*Problem details*:
Recast the part of the records that opens with the line containing "Given: Go to the previous page of records" and closes at the end of the records as a Markdown table with the columns Row and Line. Skip blank lines and leave the pictures out.

*Dataset*:

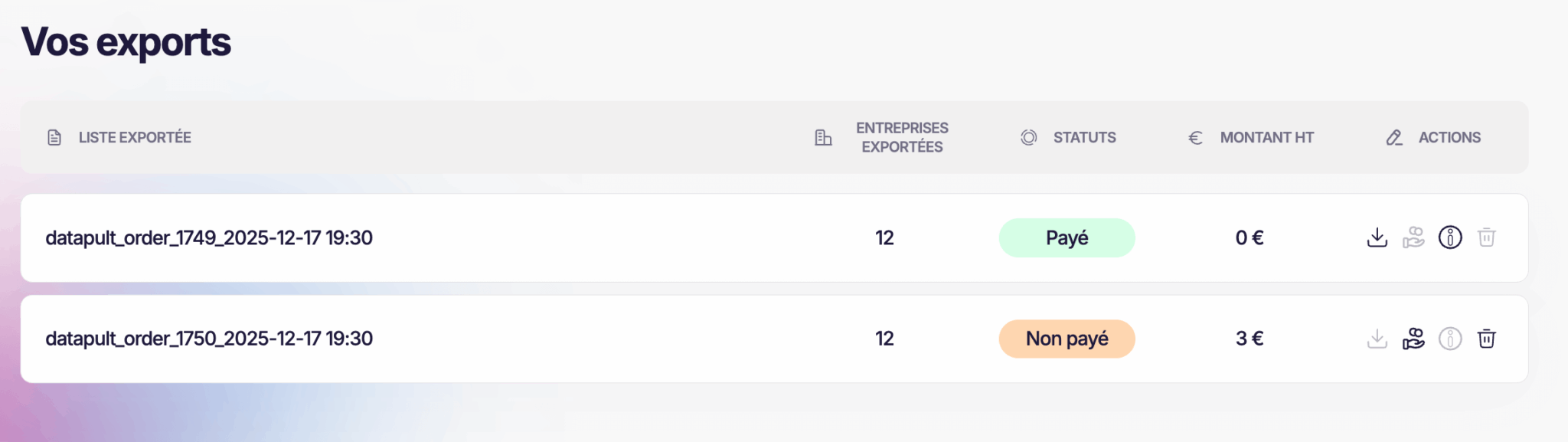Delete the order 1749 export
The image size is (1568, 442).
(1487, 237)
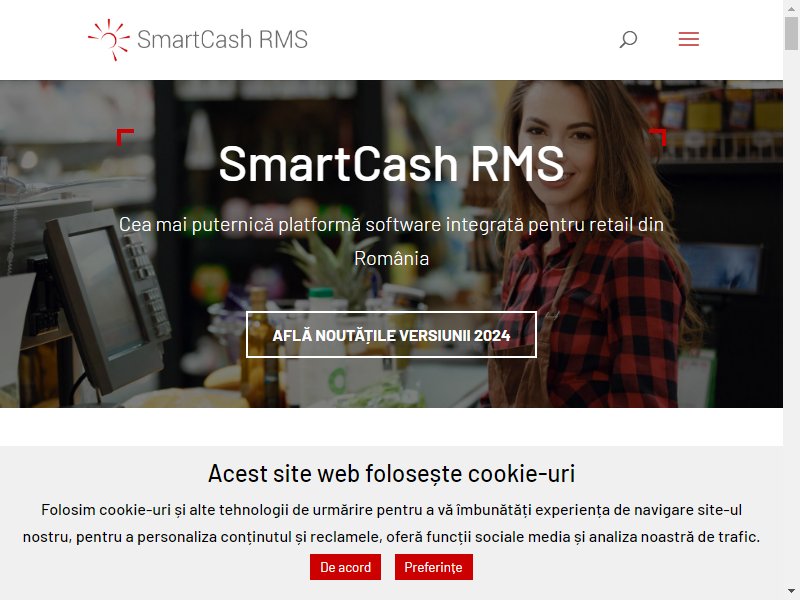The width and height of the screenshot is (800, 600).
Task: Click the cookie description paragraph
Action: point(391,523)
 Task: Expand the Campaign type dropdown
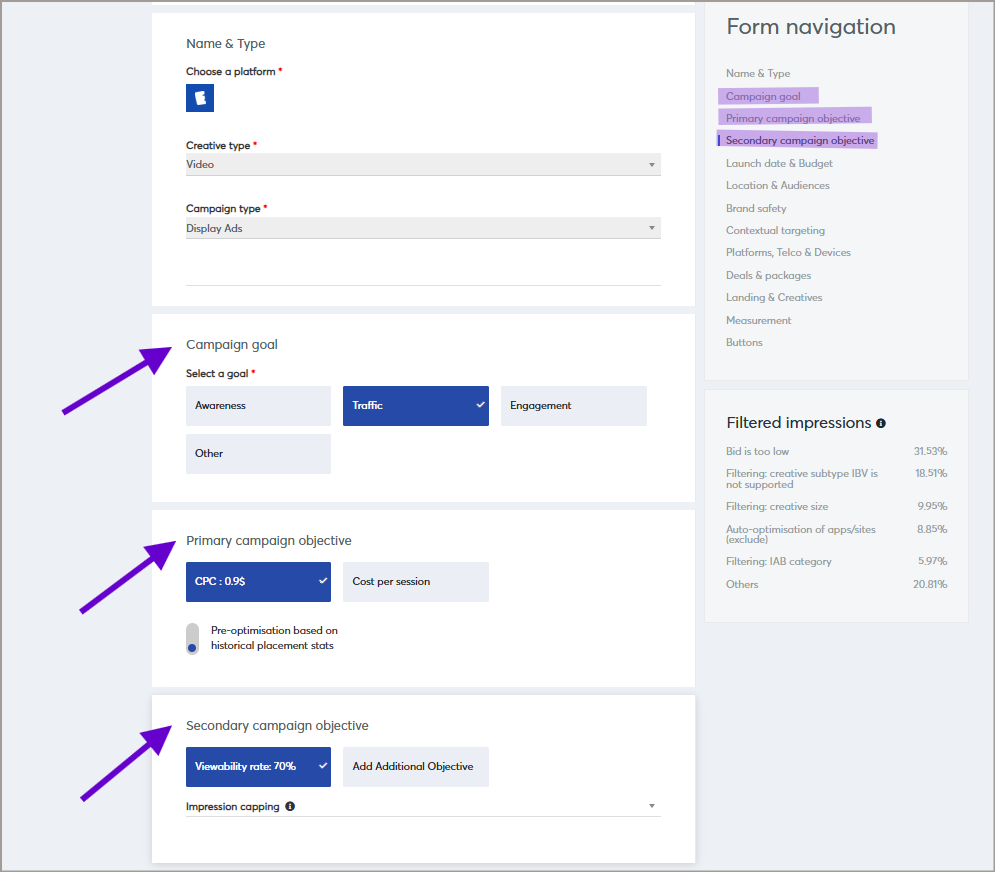(423, 228)
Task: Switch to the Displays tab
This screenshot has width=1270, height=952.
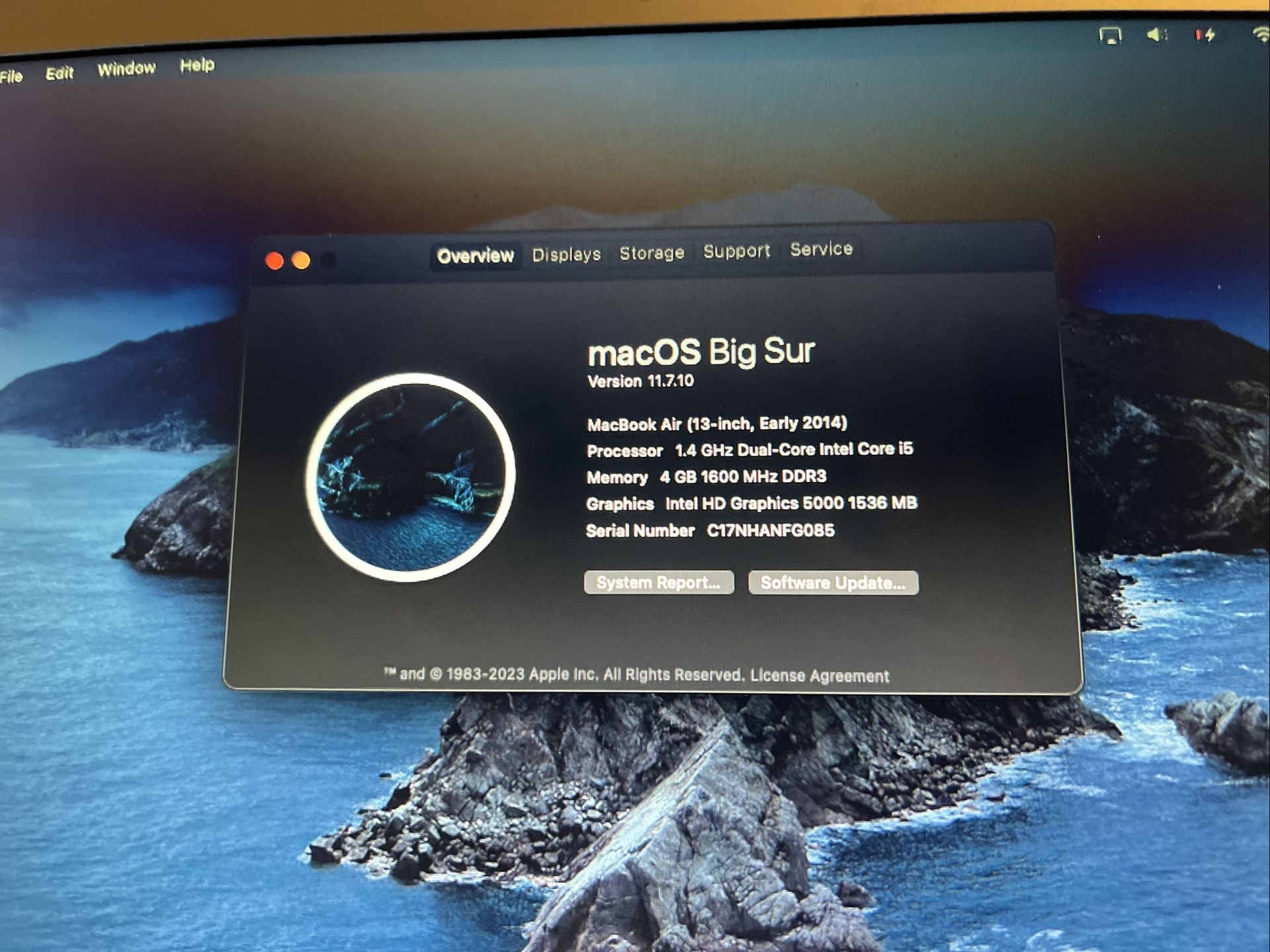Action: [x=566, y=254]
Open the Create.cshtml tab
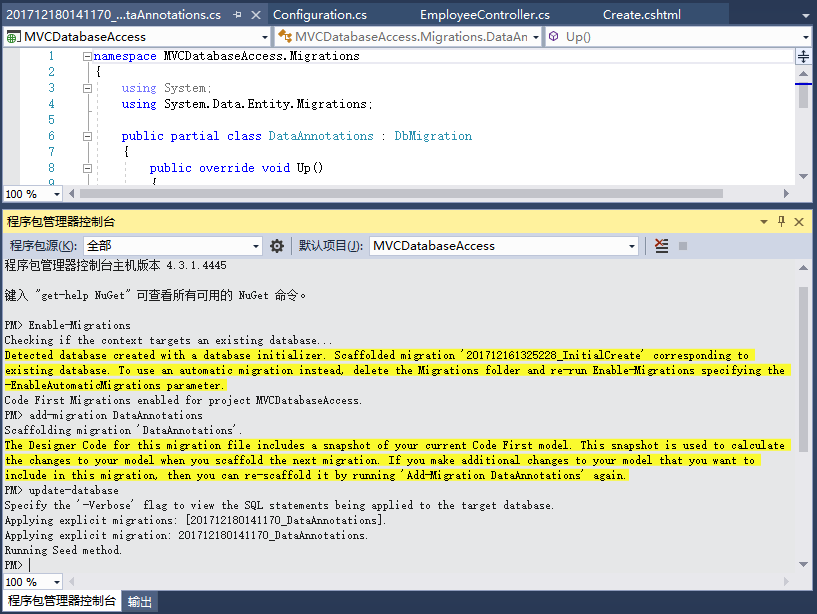This screenshot has width=817, height=614. (642, 15)

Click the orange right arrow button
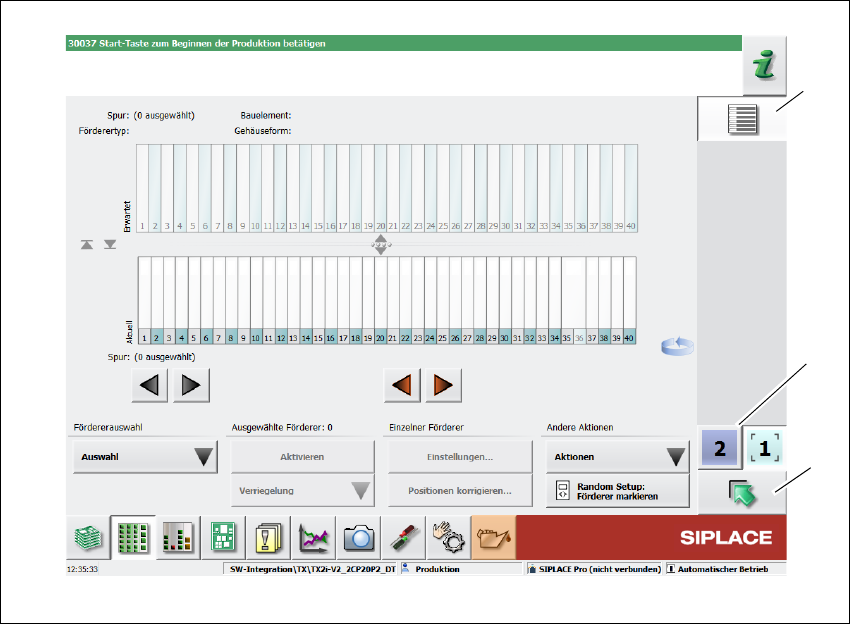[x=443, y=385]
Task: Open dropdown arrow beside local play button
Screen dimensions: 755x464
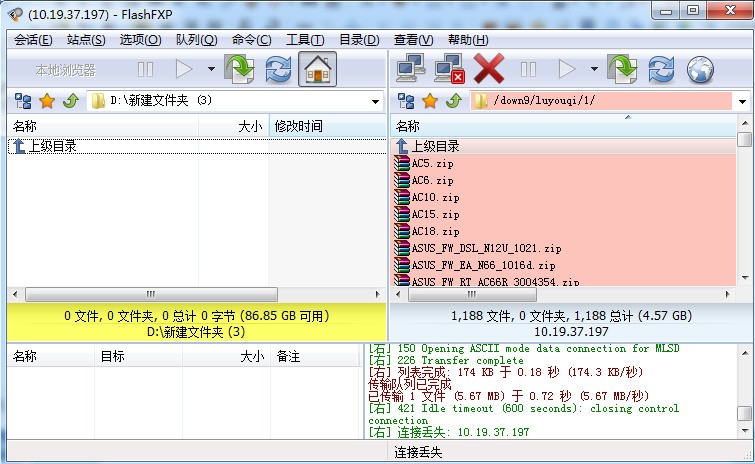Action: [211, 69]
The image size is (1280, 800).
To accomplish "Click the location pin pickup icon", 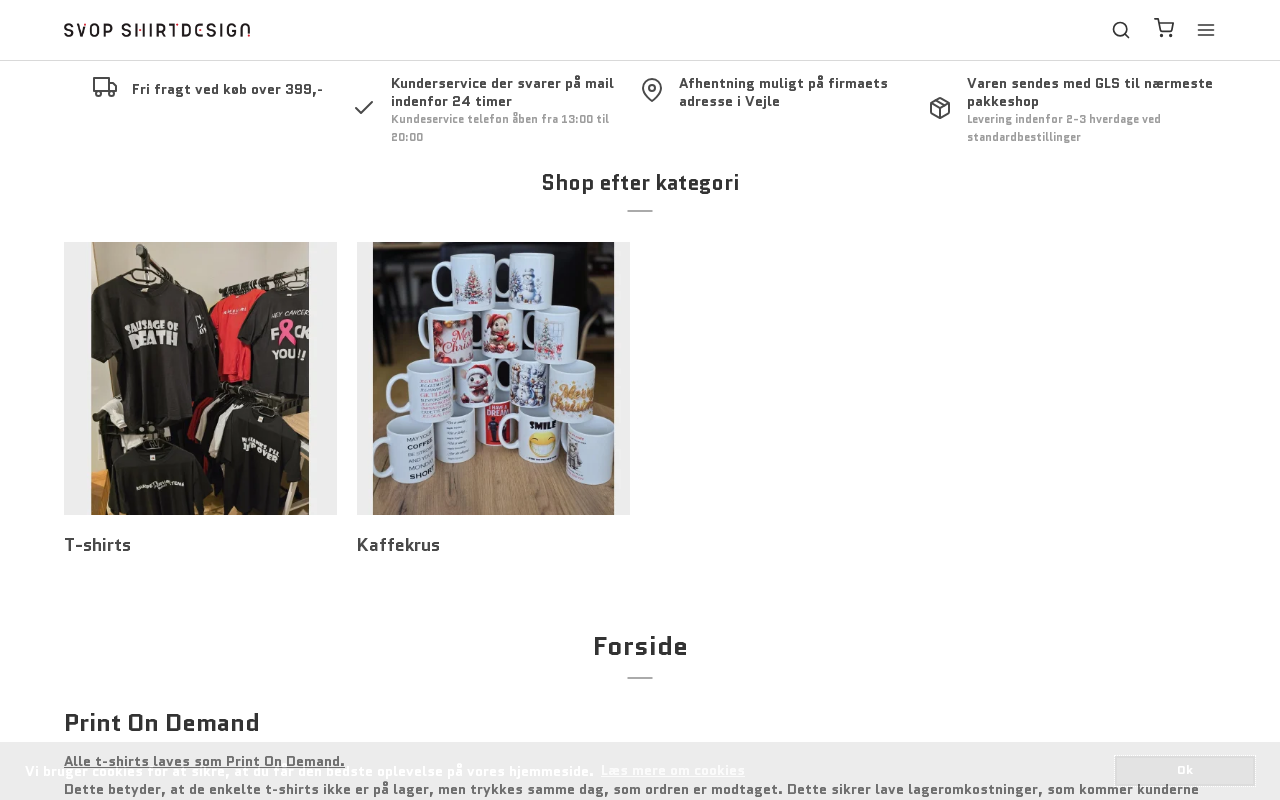I will (652, 90).
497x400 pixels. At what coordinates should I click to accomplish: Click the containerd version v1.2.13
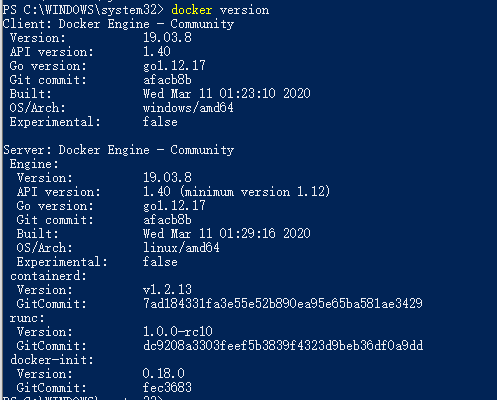(167, 289)
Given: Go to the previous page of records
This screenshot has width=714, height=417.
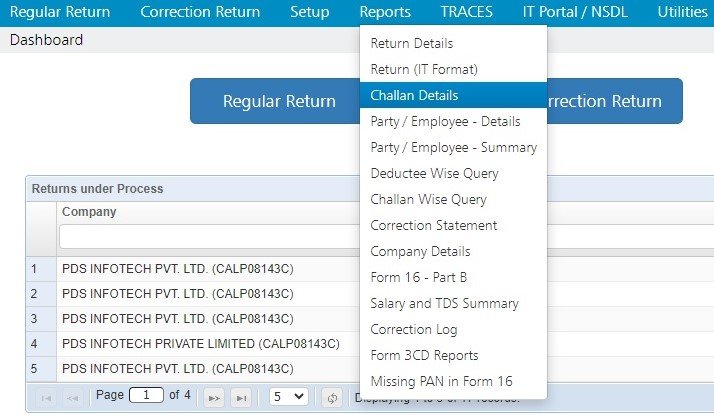Looking at the screenshot, I should coord(73,397).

*Reply to the task*:
| Row | Line |
|---|---|
| 1 | Given: Go to the previous page of records |
| 2 | This screenshot has width=714, height=417. |
| 3 | Looking at the screenshot, I should coord(73,397). |